SVM은 커널 기반의 기계학습방법으로 무감독 학습 방법 중 하나이다. 간단한 수식만을 가지고서도 복잡한 패턴인식 문제를 쉽게 해결할 수 있는 명료한 이론적 근거에 기반하고 있다. 실제 응용에서 복잡한 구조를 가지는 패턴의 분류를 위해 SVM 기법은 입력 공간인 높은 차수의 비선형 특징 벡터공간을 선형적으로 투영하여 처리할 수 있도록 해주고, 각 특징 벡터 사이의 최적의 경계 분리면(maximum margin hyperplane)을 제시한다. SVM is a kernel-based machine learning method that is one of the unsupervised learning methods. It is based on a clear theoretical basis for solving complex pattern recognition problems with simple equations. To classify patterns with complex structures in practical applications, the SVM technique enables the linear projection of high-order nonlinear feature vector spaces, which are input spaces, and the optimal margin between each feature vector. hyperplane).
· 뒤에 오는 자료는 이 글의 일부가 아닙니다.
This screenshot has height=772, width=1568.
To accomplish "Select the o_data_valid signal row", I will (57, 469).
SVM은 다음과 같은 방법으로 구현된다. 여기서 설명하는 방법은 일대일 분류방법에 대한 것으로, 멀티 클래스 분류기를 위해서는 일대일 분류기를 여러 개 구성하여 구현하면 된다. 먼저 양성(positive)과 음성(negative) 특성의 두개의 클래스에 속하는 훈련 데이터를 다음 수학식 1과 같이 정의한다.SVM is implemented in the following way: The method described here relates to a one-to-one classification method. For a multi-class classifier, a plurality of one-to-one classifiers may be configured and implemented. First, training data belonging to two classes of positive and negative characteristics is defined as in Equation 1 below.
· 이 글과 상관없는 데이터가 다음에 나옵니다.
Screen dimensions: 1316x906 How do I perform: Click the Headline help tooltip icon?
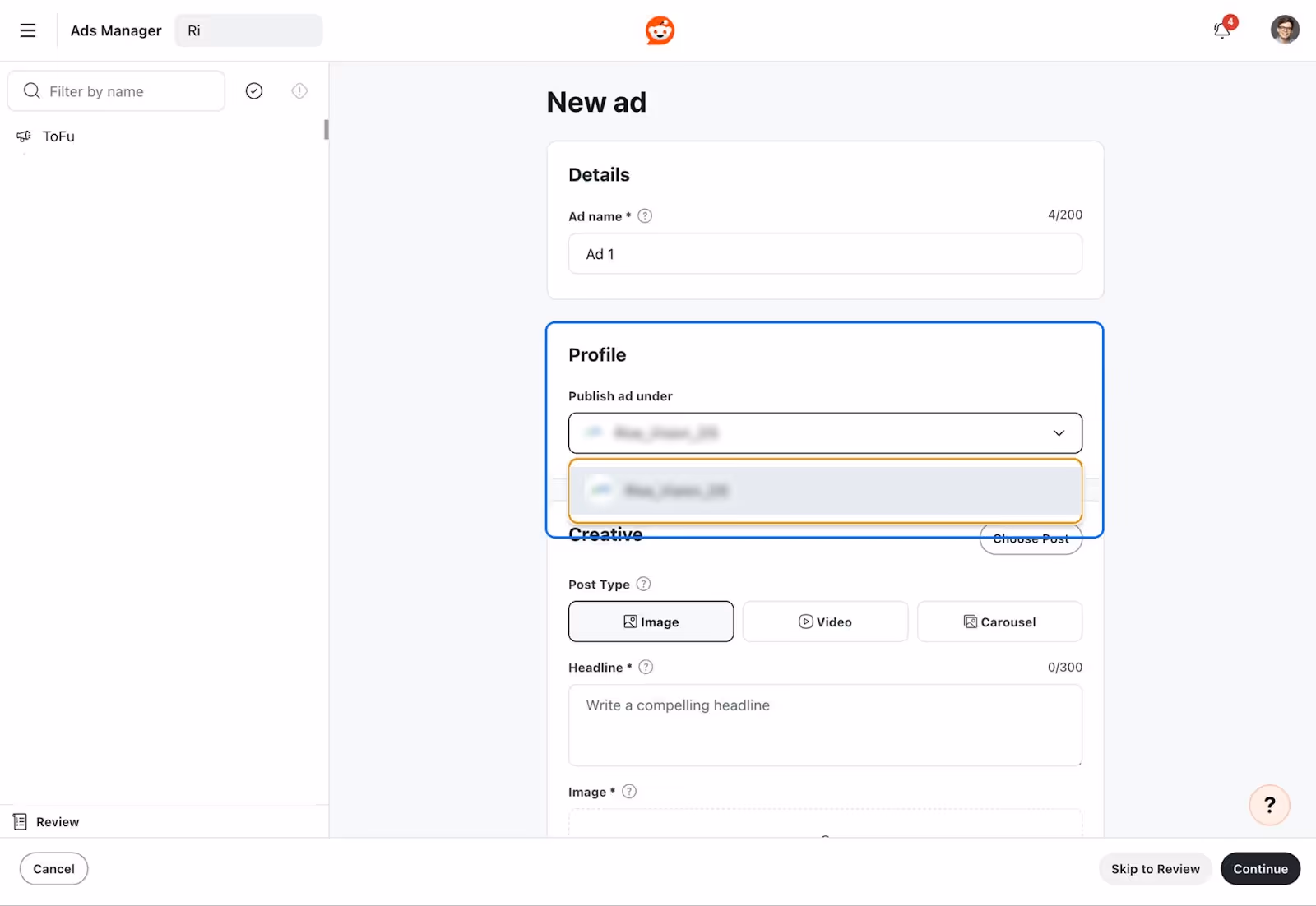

x_i는 i번째 샘플의 n차원의 특징값 벡터를 나타낸다. 본 발명에서는 상기한 스펙트럴 중심, 스펙트럴 롤오프, 스펙트럴 플럭스, BFCC, BFCC의 차이값을 x_i로 사용한다. y_i는 i번째 데이터의 클래스 라벨을 나타내며, 기본적인 SVM 프레임워크에서 양성 특성의 데이터와 음성 특성의 데이터를 다음 수학식 2와 같은 하이퍼 플레 인으로 분리한다.x _i represents an n-dimensional feature value vector of the i th sample. In the present invention, the difference between the spectral center, spectral rolloff, spectral flux, BFCC, and BFCC is used as x _i . y _i represents the class label of the i-th data, and the basic SVM framework separates the data of the positive characteristic and the data of the negative characteristic into the hyperplane shown in Equation 2 below.
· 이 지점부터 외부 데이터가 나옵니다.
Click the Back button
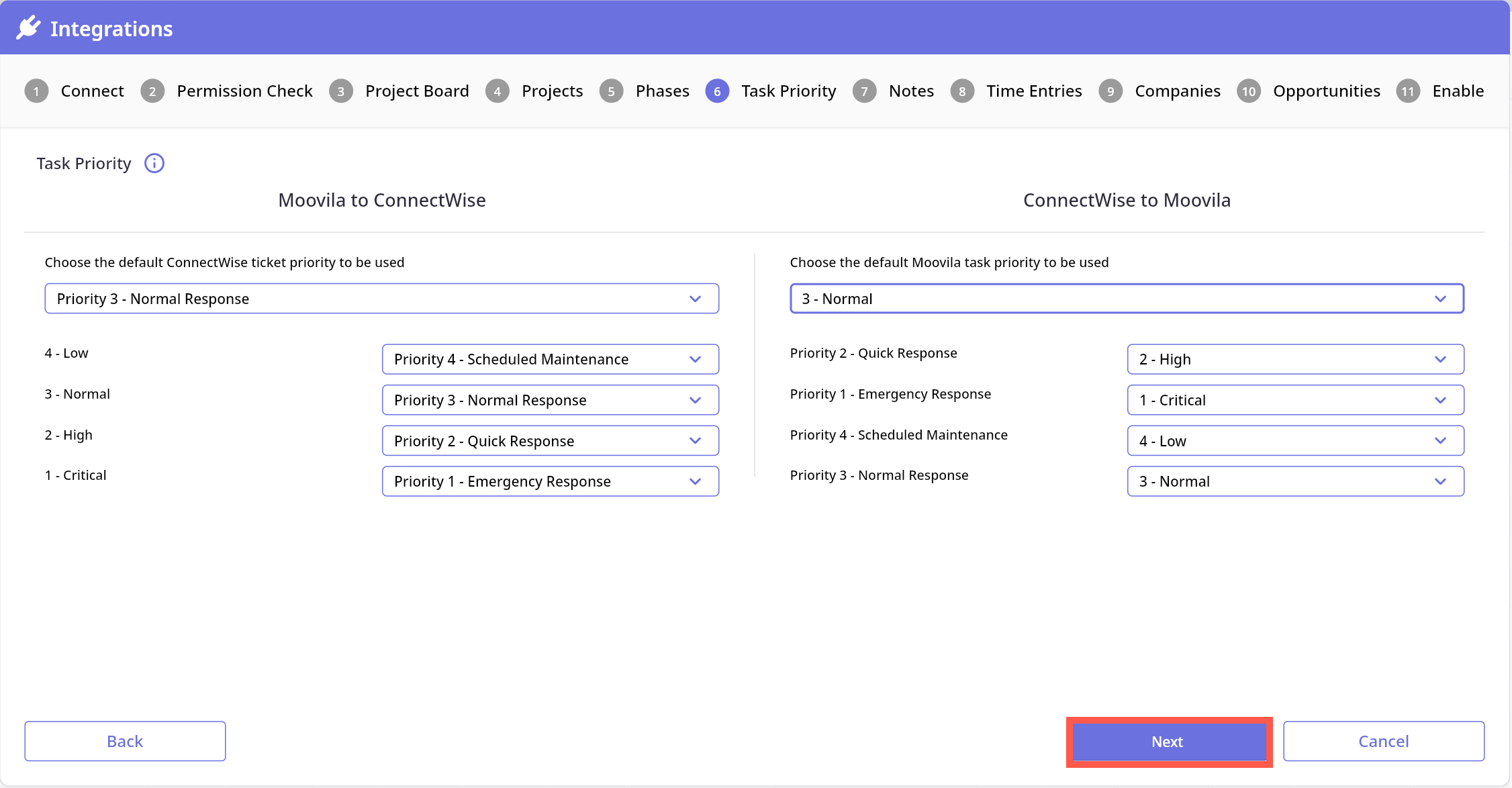[x=125, y=741]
SVM은 훈련 데이터들을 이러한 두개의 클래스들로 정밀하게 나누는 최적의 하이퍼플레인을 찾는다. 최적의 하이퍼플레인을 찾는다는 것은 다음 수학식 3과 같은 최적 문제를 푸는 것과 동일하다.SVM finds the best hyperplane to precisely divide training data into these two classes. Finding the optimal hyperplane is equivalent to solving the optimal problem as shown in Equation 3 below.

라그랑지 곱셈 방법(Lagrange Multiplier Method)에 의해 다음 수학식 4와 같은 다른 최적화 문제를 얻는다.The Lagrange Multiplier Method yields another optimization problem as shown in Equation 4 below.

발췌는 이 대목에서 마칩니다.